REQUIREMENT: Below are entries; repeat exactly, and nothing else, the lines from the one holding "Viewport: 1354px width, 748px height." through the one holding "The width and height of the screenshot is (704, 456).", inclusive. Leave the pictures out.

DATA FOR THIS EXERCISE:
# # # #

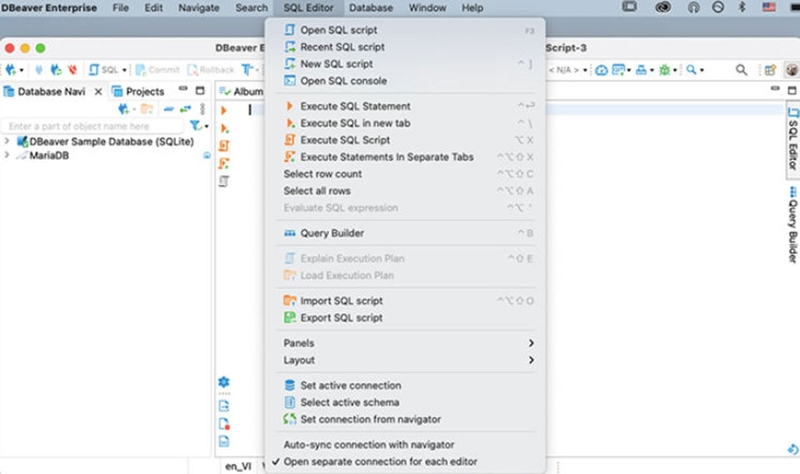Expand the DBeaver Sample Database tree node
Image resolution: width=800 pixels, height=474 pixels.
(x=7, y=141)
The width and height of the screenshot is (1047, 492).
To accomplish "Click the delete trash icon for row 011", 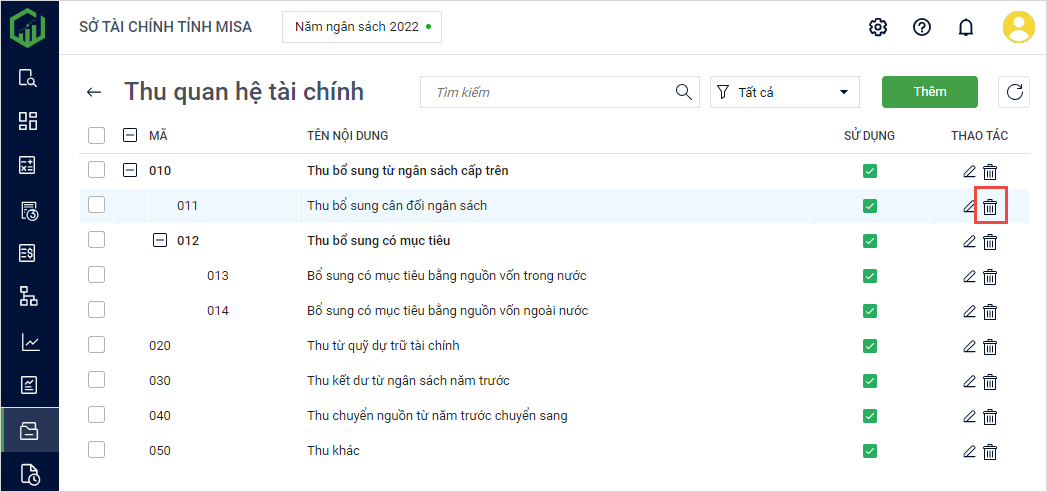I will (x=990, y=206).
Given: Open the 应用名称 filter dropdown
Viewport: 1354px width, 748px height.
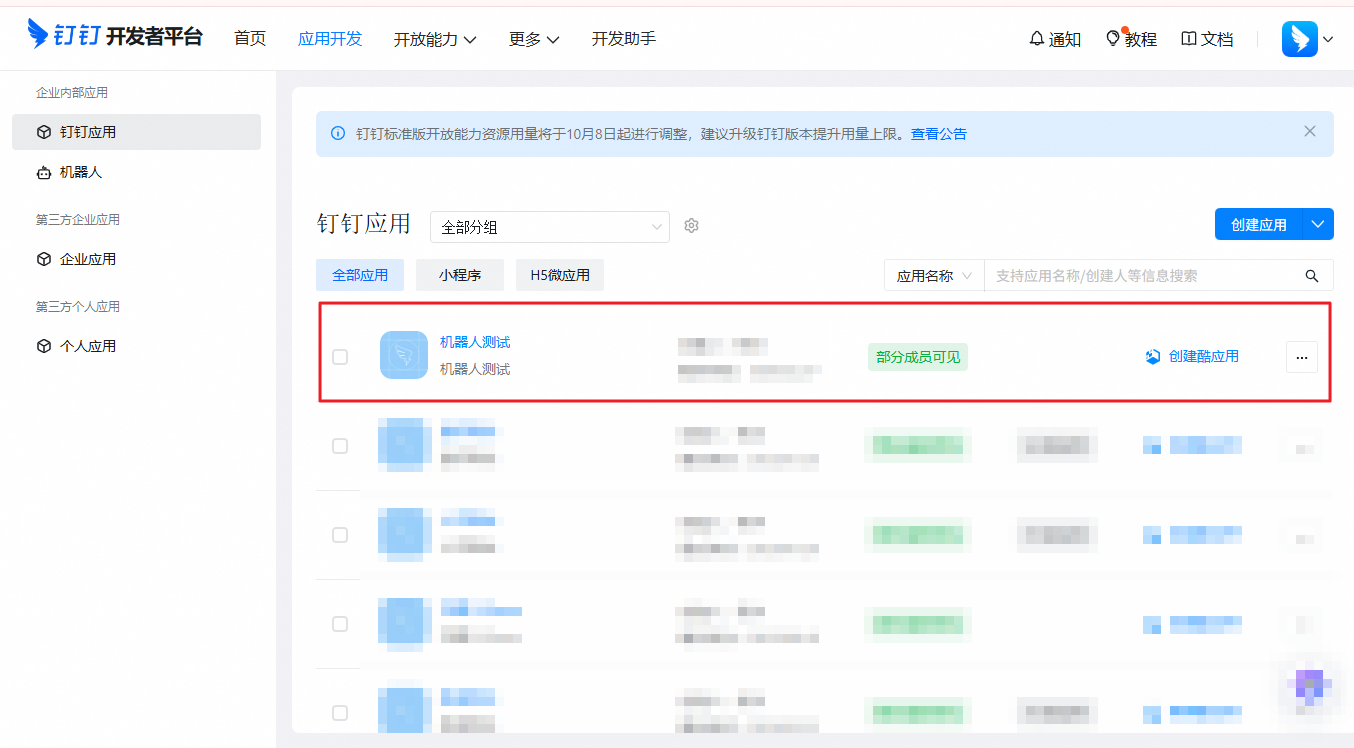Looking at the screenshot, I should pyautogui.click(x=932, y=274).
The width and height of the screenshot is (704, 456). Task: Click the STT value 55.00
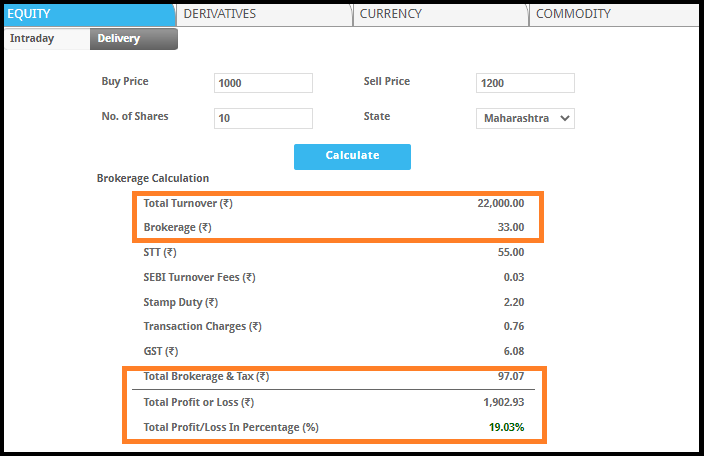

# # # #

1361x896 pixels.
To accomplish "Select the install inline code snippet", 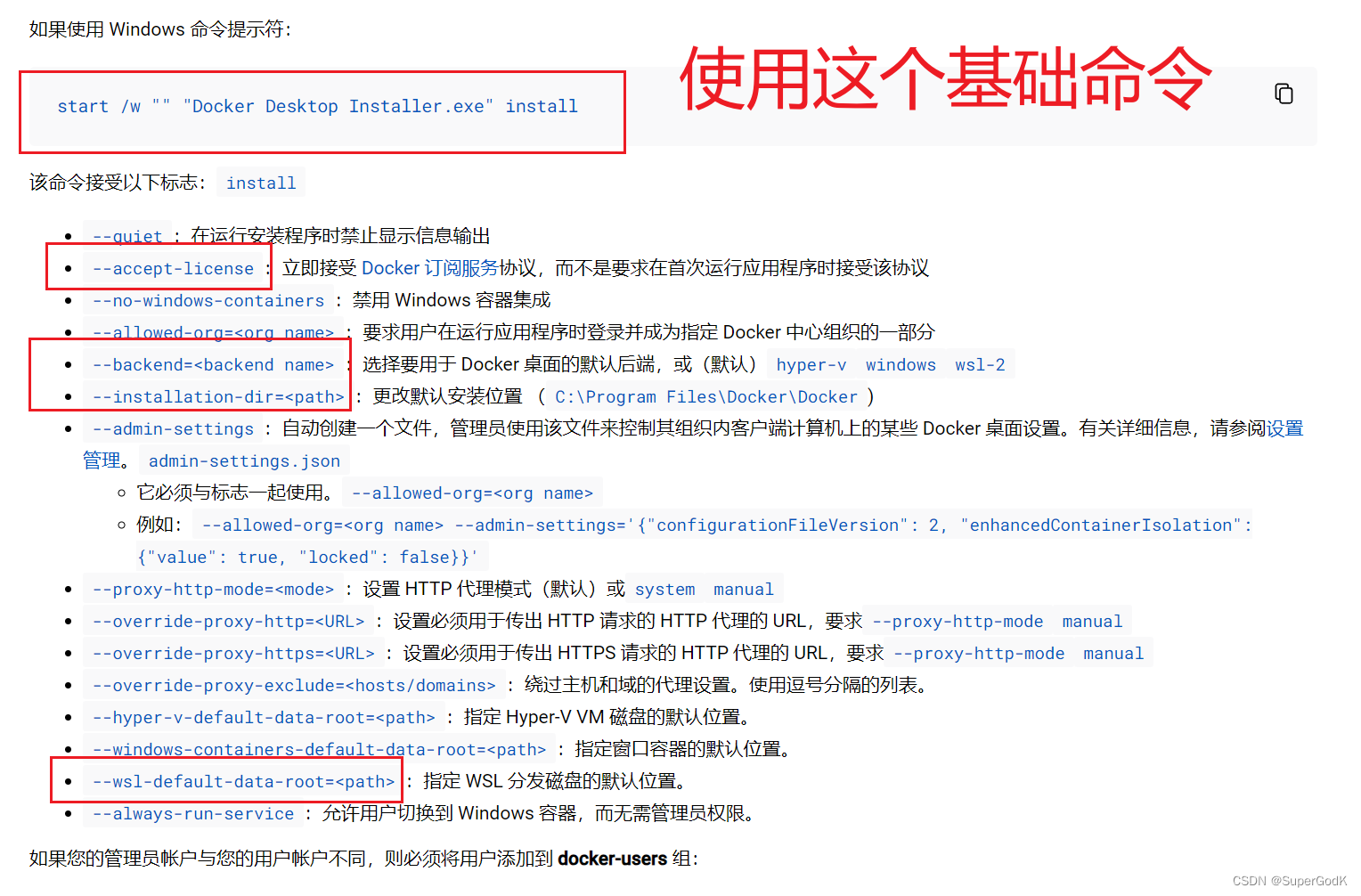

# # # #

TASK SOLUTION:
Viewport: 1354px width, 748px height.
Looking at the screenshot, I should pyautogui.click(x=932, y=274).
The width and height of the screenshot is (704, 456). Task: Click the STT value 55.00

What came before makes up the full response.